■ Material provided:
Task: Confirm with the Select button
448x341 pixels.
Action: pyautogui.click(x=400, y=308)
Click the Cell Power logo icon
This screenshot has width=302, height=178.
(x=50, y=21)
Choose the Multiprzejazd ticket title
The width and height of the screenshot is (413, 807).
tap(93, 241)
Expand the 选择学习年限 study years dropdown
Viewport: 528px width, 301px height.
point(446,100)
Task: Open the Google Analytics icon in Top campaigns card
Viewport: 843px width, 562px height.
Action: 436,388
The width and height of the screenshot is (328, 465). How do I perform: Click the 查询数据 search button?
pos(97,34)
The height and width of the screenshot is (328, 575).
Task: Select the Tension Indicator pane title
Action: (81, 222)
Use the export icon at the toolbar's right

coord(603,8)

■ Stated problem:
Find each row above that contains the word "screenshot", and copy those rows.

■ Correct response:
This screenshot has width=302, height=178.
The width and height of the screenshot is (413, 807).
The width and height of the screenshot is (328, 465). How do I perform: Click the 查询数据 search button?
The height and width of the screenshot is (328, 575).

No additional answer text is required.